Paul Huebl, um homem que diz ser investigador privado, afirmou ao tablóide National Enquirer que Whitney Houston foi assassinada por dois traficantes de droga que iam receber dinheiro que a cantora lhes devia.

Segundo este alegado investigador, a diva devia cerca de 1 milhão e meio de dólares a traficantes de droga antes de morrer, em Los Angeles, no início deste ano. Em declarações ao jornal, Huebl afirma ter «provas  que apontam para a Whitney ter sido vítima de traficantes poderosos que enviaram homens para recolher a grande dívida que ela tinha por causa das drogas». O detetive afirma ainda que a cantora disse estar «farta desta m*rda» um dia antes da morte, depois de ter recebido uma encomenda de cocaína dos traficantes.
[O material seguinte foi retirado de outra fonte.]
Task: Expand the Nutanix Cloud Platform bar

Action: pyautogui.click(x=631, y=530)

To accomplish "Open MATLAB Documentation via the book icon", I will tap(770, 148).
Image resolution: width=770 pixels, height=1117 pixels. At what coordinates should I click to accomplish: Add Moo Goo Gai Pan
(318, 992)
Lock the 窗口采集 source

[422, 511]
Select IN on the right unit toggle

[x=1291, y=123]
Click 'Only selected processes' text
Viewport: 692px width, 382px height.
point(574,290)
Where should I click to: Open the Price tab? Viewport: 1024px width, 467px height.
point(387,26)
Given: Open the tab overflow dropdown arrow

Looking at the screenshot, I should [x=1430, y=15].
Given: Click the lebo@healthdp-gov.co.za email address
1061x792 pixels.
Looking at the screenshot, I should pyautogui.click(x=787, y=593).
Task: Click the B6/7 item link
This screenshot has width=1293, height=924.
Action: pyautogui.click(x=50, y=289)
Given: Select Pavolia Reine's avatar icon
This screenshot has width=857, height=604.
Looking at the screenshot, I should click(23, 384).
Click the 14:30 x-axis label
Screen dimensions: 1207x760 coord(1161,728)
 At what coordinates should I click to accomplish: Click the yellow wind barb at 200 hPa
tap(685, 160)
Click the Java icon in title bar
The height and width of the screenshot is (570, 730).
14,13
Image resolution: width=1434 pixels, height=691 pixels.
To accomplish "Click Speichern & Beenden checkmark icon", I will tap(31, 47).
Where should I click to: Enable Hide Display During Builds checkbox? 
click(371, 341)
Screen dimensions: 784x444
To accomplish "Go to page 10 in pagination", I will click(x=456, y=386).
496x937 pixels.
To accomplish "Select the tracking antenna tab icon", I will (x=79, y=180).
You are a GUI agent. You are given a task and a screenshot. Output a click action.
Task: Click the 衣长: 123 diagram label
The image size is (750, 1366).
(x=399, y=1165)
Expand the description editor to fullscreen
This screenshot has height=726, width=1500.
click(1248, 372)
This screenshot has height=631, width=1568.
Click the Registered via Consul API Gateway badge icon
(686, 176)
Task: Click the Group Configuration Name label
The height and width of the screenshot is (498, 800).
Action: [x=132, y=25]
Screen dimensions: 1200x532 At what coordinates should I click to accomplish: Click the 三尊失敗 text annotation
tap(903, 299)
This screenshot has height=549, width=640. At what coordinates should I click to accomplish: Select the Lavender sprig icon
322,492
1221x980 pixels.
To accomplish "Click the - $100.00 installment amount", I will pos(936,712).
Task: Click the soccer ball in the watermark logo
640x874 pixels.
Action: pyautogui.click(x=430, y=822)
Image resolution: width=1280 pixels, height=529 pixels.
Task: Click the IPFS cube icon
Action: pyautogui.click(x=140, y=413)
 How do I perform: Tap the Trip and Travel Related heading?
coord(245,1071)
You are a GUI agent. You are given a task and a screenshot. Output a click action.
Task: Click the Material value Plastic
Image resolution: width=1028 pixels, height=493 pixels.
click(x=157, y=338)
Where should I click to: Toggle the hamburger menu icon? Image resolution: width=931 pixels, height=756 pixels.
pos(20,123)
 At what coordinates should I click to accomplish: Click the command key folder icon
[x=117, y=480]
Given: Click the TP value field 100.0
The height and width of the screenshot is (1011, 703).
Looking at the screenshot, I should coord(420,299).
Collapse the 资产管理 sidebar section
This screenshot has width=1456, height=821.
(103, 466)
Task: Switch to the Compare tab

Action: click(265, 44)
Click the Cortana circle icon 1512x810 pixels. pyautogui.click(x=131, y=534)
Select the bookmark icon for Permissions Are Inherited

Este profissional vai mais longe, ao afirmar que o relatório do médico-legista oculta o facto de que Whitney tem ferimentos de defesa: «O corpo da Whitney mostra lesões clássicas de defesa que terão ocorrido quando ela lutava pela vida», e acrescentando que houve dois homens misteriosos a tentarem integrar-se no staff da cantora no hotel ‘Beverly Hilton’, onde Whitney ficou durante vários dias e até à data da sua morte. Paul Huebl diz ainda que, no dia da morte, há um espaço de 45 minutos em que os alegados assassinos terão ido ao quarto da artista, altura em que foram filmados pelas câmaras de vigilância.

Whitney Houston faleceu este ano, a 11 de fevereiro, com 48 anos de idade. A cantora foi encontrada inconsciente debaixo de água na banheira do quarto onde se encontrava hospedada, no hotel Beverly Hilton, em Hollywood. Houston terá morrido afogada após uma overdose de cocaína.